[ENTRIES SUPPLIED]

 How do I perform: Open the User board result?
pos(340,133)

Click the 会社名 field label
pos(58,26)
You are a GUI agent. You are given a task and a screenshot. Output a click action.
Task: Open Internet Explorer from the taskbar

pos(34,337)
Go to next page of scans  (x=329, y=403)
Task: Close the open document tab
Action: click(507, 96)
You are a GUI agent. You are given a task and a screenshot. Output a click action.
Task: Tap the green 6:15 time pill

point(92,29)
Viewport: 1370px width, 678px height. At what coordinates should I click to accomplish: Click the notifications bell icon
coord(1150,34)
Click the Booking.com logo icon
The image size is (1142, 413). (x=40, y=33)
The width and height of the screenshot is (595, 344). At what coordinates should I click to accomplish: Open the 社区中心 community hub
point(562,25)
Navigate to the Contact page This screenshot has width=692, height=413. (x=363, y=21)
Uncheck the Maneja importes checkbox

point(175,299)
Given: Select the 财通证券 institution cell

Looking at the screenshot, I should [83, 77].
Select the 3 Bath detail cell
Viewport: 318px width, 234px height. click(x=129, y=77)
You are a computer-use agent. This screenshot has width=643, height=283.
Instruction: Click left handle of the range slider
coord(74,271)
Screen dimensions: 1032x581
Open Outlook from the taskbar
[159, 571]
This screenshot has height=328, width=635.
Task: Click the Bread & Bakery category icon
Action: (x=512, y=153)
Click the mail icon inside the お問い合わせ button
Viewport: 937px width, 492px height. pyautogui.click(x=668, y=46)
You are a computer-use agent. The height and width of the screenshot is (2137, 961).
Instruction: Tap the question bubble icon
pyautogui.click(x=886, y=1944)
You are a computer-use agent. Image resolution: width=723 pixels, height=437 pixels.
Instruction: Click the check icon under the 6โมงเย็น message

[/ENTRIES SUPPLIED]

— REQUIRED ACTION —
Please set down each entry again, word for word.

— RESPONSE AREA —
 How do I perform: Open the User board result?
pos(340,133)

Click the 会社名 field label
pos(58,26)
You are a GUI agent. You are given a task and a screenshot. Output a click action.
Task: Open Internet Explorer from the taskbar

pos(34,337)
Go to next page of scans  (x=329, y=403)
Task: Close the open document tab
Action: click(507, 96)
You are a GUI agent. You are given a task and a screenshot. Output a click action.
Task: Tap the green 6:15 time pill

point(92,29)
Viewport: 1370px width, 678px height. At what coordinates should I click to accomplish: Click the notifications bell icon
coord(1150,34)
Click the Booking.com logo icon
The image size is (1142, 413). (x=40, y=33)
The width and height of the screenshot is (595, 344). At what coordinates should I click to accomplish: Open the 社区中心 community hub
point(562,25)
Navigate to the Contact page This screenshot has width=692, height=413. (x=363, y=21)
Uncheck the Maneja importes checkbox

point(175,299)
Given: Select the 财通证券 institution cell

Looking at the screenshot, I should [83, 77].
Select the 3 Bath detail cell
Viewport: 318px width, 234px height. click(x=129, y=77)
You are a computer-use agent. This screenshot has width=643, height=283.
Instruction: Click left handle of the range slider
coord(74,271)
Screen dimensions: 1032x581
Open Outlook from the taskbar
[159, 571]
This screenshot has height=328, width=635.
Task: Click the Bread & Bakery category icon
Action: (x=512, y=153)
Click the mail icon inside the お問い合わせ button
Viewport: 937px width, 492px height. pyautogui.click(x=668, y=46)
You are a computer-use agent. The height and width of the screenshot is (2137, 961).
Instruction: Tap the question bubble icon
pyautogui.click(x=886, y=1944)
You are a computer-use agent. Image resolution: width=723 pixels, height=437 pixels.
Instruction: Click the check icon under the 6โมงเย็น message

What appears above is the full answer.